Winning Abstracts from the 2013 Medical Student Abstract Competition: West Nile Virus Associated Flaccid Paralysis
Dan Isaac, Edward Via Virginia College of Osteopathic Medicine, Class of 2013
This year over 4,000 cases of West Nile virus have been confirmed in the United States, with over 200 reported deaths. Neuroinvasive West Nile Virus (WNV) is responsible for almost 200 deaths this year alone. Acute flaccid paralysis is a rare neurological manifestation of WNV infection and the pathophysiological mechanism is yet to be elicited. The clinical and diagnostic studies outlined in this report may support previously hypothesized mechanisms by which WNV leads to acute paralysis.

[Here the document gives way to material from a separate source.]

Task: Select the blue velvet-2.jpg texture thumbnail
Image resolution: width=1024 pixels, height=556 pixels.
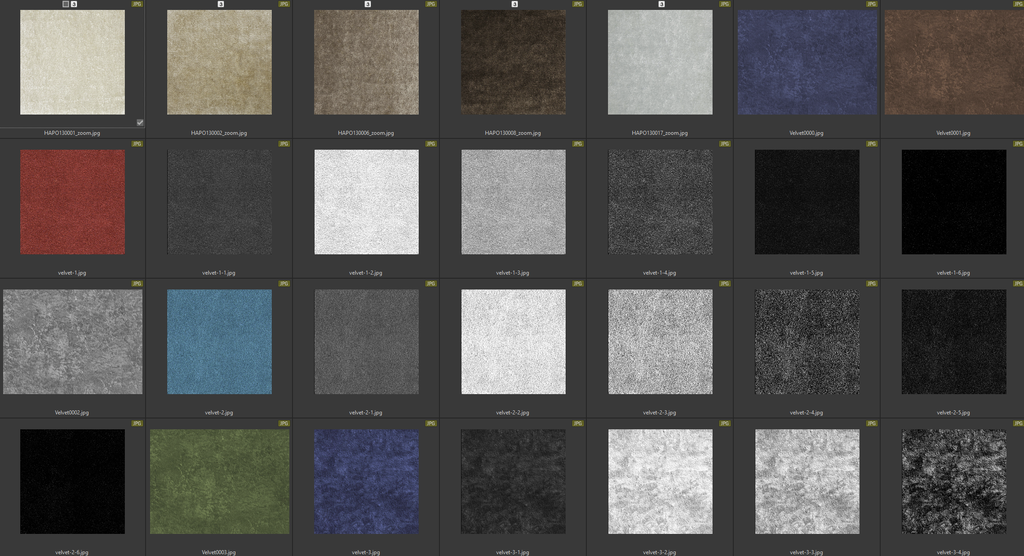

A 54- year-old homeless male with unknown past medical history was admitted to the hospital with bilateral lower extremity paraplegia, after being found by emergency medical services. The patient was disoriented with disorganized thoughts and tangential speech. Examination revealed a thin, unkempt male with lower extremity muscular atrophy. Examination revealed decreased motor function in bilateral lower extremities, more pronounced on the left compared to the right. Sensation, noxious stimulus testing, proprioception and vibratory sensations were preserved. Patellar reflexes were absent and Babinksi testing was negative. Upper extremity neurological testing revealed no deficits. Imaging studies were negative and electromyogram showed decreased amplitude of compound muscle action potentials but no evidence of denervation. However, given the patient's clinical symptoms and albuminocytologic dissociation on lumbar puncture it was determined the patient's symptoms were consistent with Guillain-Barre Syndrome. Plasmapheresis was initiated; however, no clinical improvement was noted. Additional laboratory work-up revealed positive IgM and IgG serum titers for WNV. The final diagnosis was paraplegia likely secondary to WNV infection. The patient was transferred to outpatient rehabilitation and his status remains unchanged.
Neuroinvasive disease, including meningitis and encephalitis, accounts for approximately 51% of documented cases of WNV infection; however, flaccid paralysis is a much less common manifestation. Clinical manifestations including areflexia, asymmetric weakness and preserved sensory functions, as documented in this report, suggest that the pathological mechanism involves viral infiltration of the anterior horn cells leading to a poliomyelitis-like syndrome (Sejvar et al 2003, Morrey et al 2008). In addition, electrodiagnostic studies show decreased amplitudes of muscle action potentials with preserved sensory function, as documented in the presented case, also suggests anterior horn cell dysfunction (Sejvar et al, 2003). Although this patient did not become overtly enchephalopathic, he did present with altered mental status and disorganized thought which may have been related to neuroinvasive disease. No significant improvement has been noted in the patient's functional status; however, long-term follow-up studies done by Sevjar (2006) indicate that clinical improvement is most notable at four months and may even take up to one year to be evident. This report underscores the importance of including WNV infection in future assessment of patients presenting with paraplegia of unknown etiology, particularly throughout periods of increasing incidence in the community.